Pied babblers live in family groups of 3 to 12 adults (individuals > 12 months old) who defend year-round territories and forage together throughout the day (Ridley & Raihani 2007). Individuals in the study population are habituated to close observation (2-3m) on foot (see Ridley & Raihani 2007 for habituation details), and we followed each group from dawn for 3-4 hours once per week. All individuals are recognisable using a unique combination of coloured leg rings.
Recording of heterospecific mob calls
Mixed species flocks aggressively mob perched raptors, giving repeated loud calls lasting up to 15 minutes, to which pied babblers respond strongly, frequently joining the mobbing. We opportunistically recorded 5 mobbing events that did not involve pied babblers (3 directed at pearl-spotted owlets, Glaucidium perlatum, one at a giant eagle-owl, Bubo lacteus, one at a gabar goshawk, Melierax gabar – all species to which pied babblers are known to give alarm calls and which pied babblers have been observed to mob). Using these recordings, we constructed 10 one-minute playback tracks. No section of recording was used on more than one track; all tracks contained the same number of calls from the same species (fork tailed drongo, Dicrurus adsimilis; common scimitarbill, Rhinopomastus aterrimus; crimson-breasted shrike, Laniarius atrococcineus; southern yellow-billed hornbill, Tockus leucomelas and Cape glossy starling, Lamprotornis nitens). As controls, we recorded the same species giving context-neutral calls (territorial or sexual calls) and created 10 one-minute tracks with the same number of calls. Pied babblers were never observed to respond to the context-neutral calls of heterospecifics.
We recorded calls using a Sennheiser MKH416T microphone and a Marantz PMD670 hard-drive sound recorder. We edited sound files using Cool Edit 2000 (Syntrillium Software Corp., Phoenix, Arizona); stored them as WAVE audio files on an Apple iPod; and played them back on a Sony SRS-A35 speaker (playback amplitude standardised at 51.7Db). Playbacks were conducted in March - April 2008.
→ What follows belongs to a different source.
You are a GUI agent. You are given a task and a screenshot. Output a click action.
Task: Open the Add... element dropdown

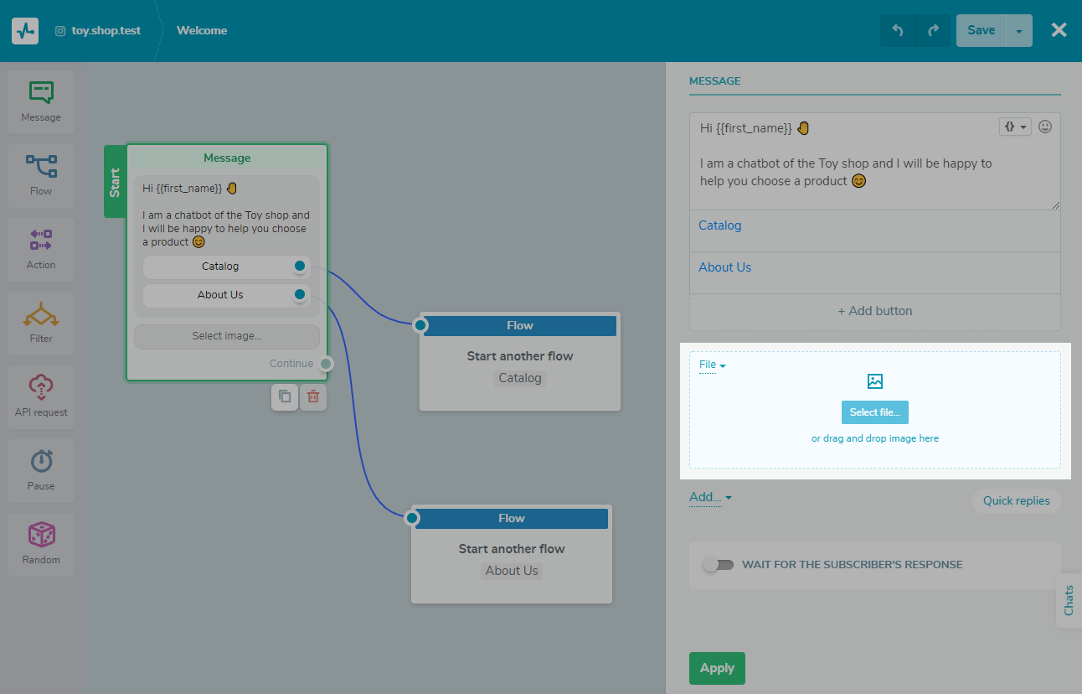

To perform the playbacks, we waited until there had been no disturbance and no predator alarm for at least 10 minutes, before recording group behaviour for 10 minutes. We then placed a speaker in a concealed position within vegetation, 2m above ground, 10m from the centre of the group and at least 5m from the nearest bird, and played back either mobbing calls or control calls (at least 5 days between playbacks at the same group; half groups received mobbing calls first, half received control calls first). After the playback, we recorded group behaviour for another 10 minutes.
Predator presentation experiment
Predator presentations were conducted from March-May 2008. We used puff adders as our predator model. Primarily ambush predators, they prey on a variety of small terrestrial vertebrates, (Mehrtens 1987). Our puff adder model replicated the average girth, length and colour of puff adders found in the area. We placed the puff adder model on the ground in the direction that the group was foraging, 10 m away from the foraging group. Responses to the model were recorded as soon as the observer had moved 10 m away from the model snake. We placed the model so it was initially hidden from the group to prevent any association between observer and model. Groups never spotted the snake while the observer was placing it on the ground or moving away from it.
Paired comparisons were performed in SPSS Statistics 17.0. All tests were 2-tailed and data were tested for normality before appropriate parametric tests applied. Because the LMM analysis of sentinel behaviour following natural predator alarm calls involved repeated observations of sentinel activity at the same groups, we included a random term (group identity) that allowed the analysis to take account of repeated measures, estimating the variance components using the Restricted Maximum Likelihood (REML) method. Model simplification using backward elimination was adopted. Terms were systematically removed from the model and only added back if their removal resulted in a significant loss of explanatory power. Null hypotheses were rejected at α < 0.05.
Mehrtens, J.M. 1987. Living snakes of the world in colour. Sterling publishers, NY.
Raihani, N.J. & Ridley, A.R. 2007. Adult vocalizations during provisioning: offspring response and post-fledging benefits. Anim. Behav. 74, 1303-1309.
Ridley, A.R. & Raihani, N.J. 2007. Facultative response to a kleptoparasite by the cooperatively breeding pied babbler. Behav. Ecol. 18, 324-330.